Accelerating LLM inference is an important ML research problem, since generating autoregressive tokens is computationally expensive and relatively slow, and improving inference efficiency can reduce latency for users. In addition to ongoing efforts to accelerate inference on Apple silicon, we have recently made significant progress in accelerating LLM inference for NVIDIA GPUs widely used for production applications across the industry.
Earlier this year we published and open source Recurrent Drafter (ReDrafter), a novel approach to speculative decoding that achieves state-of-the-art performance. ReDrafter uses a preliminary RNN model and combines beam search with dynamic tree attention to speed up LLM token generation by up to 3.5 tokens per generation step for open source models, outperforming speculative decoding techniques. previous.
Production of ReDrafter to accelerate NVIDIA TensorRT-LLM
This research work demonstrated solid results, but its greatest impact comes from its application in production to accelerate LLM inference. To make this advance production-ready for NVIDIA GPUs, we collaborated with NVIDIA to integrate ReDrafter into the NVIDIA TensorRT-LLM Inference acceleration framework.
Although TensorRT-LLM supports numerous open source LLMs and the Medusa speculative decoding method, ReDrafter's beam search and tree attention algorithms are based on operators that have never been used in previous applications. To enable ReDrafter integration, NVIDIA added new operators or exposed existing ones, greatly improving TensorRT-LLM's ability to accommodate sophisticated decoding models and methods. Machine learning developers using NVIDIA GPUs can now easily benefit from accelerated ReDrafter token generation for their production LLM applications with TensorRT-LLM.

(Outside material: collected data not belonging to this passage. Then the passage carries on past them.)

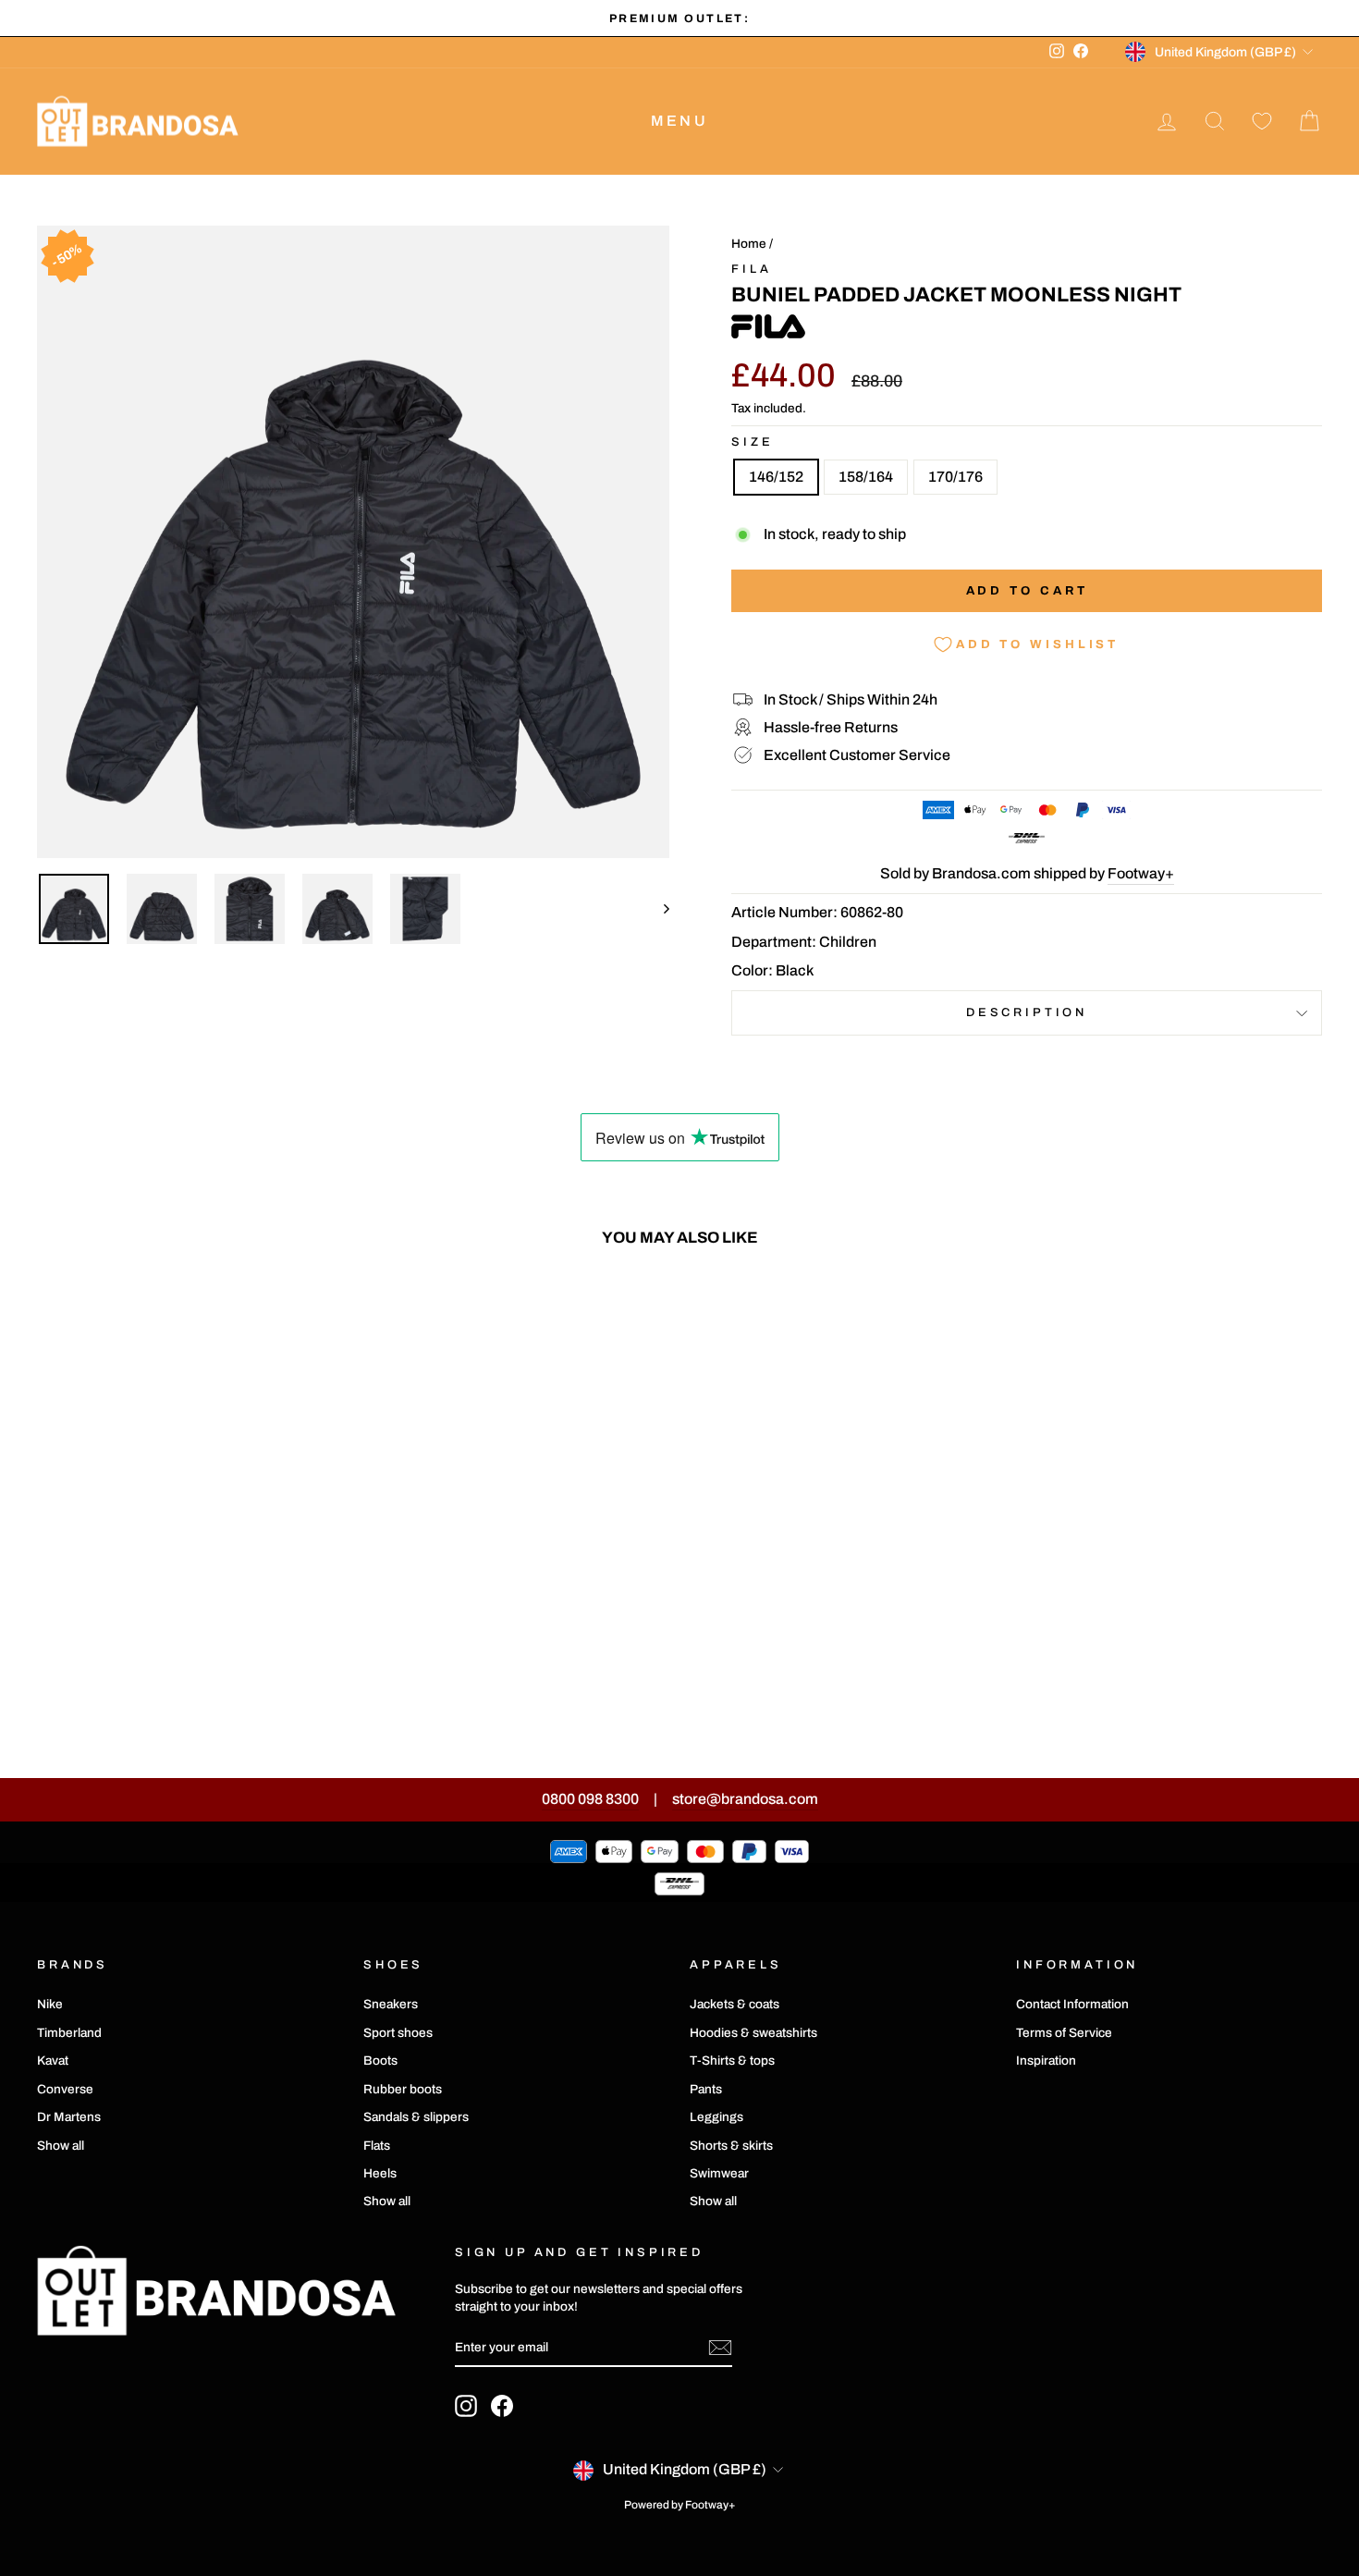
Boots (380, 2060)
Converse (65, 2089)
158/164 (866, 477)
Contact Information (1072, 2004)
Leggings (716, 2117)
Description (1026, 1012)
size (752, 441)
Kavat (52, 2060)
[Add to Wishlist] (321, 1315)
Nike (50, 2004)
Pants (706, 2089)
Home (748, 244)
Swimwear (719, 2173)
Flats (376, 2146)
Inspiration (1046, 2060)
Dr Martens (69, 2117)
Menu (679, 121)
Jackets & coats (734, 2004)
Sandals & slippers (416, 2117)
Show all (60, 2146)
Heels (380, 2173)
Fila (751, 269)
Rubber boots (402, 2089)
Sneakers (390, 2004)
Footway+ (1141, 873)
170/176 (955, 477)
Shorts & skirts (731, 2146)
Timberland (69, 2033)
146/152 (776, 477)
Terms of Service (1064, 2033)
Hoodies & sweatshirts (753, 2033)
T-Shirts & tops (732, 2060)
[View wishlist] (1262, 121)
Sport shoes (398, 2033)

By comparing a tens of billions parameter production model on NVIDIA GPUs, using the NVIDIA TensorRT-LLM inference acceleration framework with ReDrafter, we have seen a 2.7x speedup in tokens generated per second for greedy decoding. (see Figure 1). These benchmark results indicate that this technology could significantly reduce the latency that users may experience, while using fewer GPUs and consuming less power.
For more details, check out this post on the NVIDIA Developer Blog.
Conclusion
LLMs are increasingly used to power production applications, and improving inference efficiency can impact computational costs and reduce latency for users. With ReDrafter's novel approach to speculative decoding built into the NVIDIA TensorRT-LLM framework, developers can now benefit from faster token generation on NVIDIA GPUs for their production LLM applications.
Expressions of gratitude
Many people contributed to this project, including: Aonan Zhang, Xuanyu Zhang, Yunfei Cheng, Chong Wang, Yi Wang, Abhishek Udupa, Dhaval Doshi, and our collaborators at NVIDIA.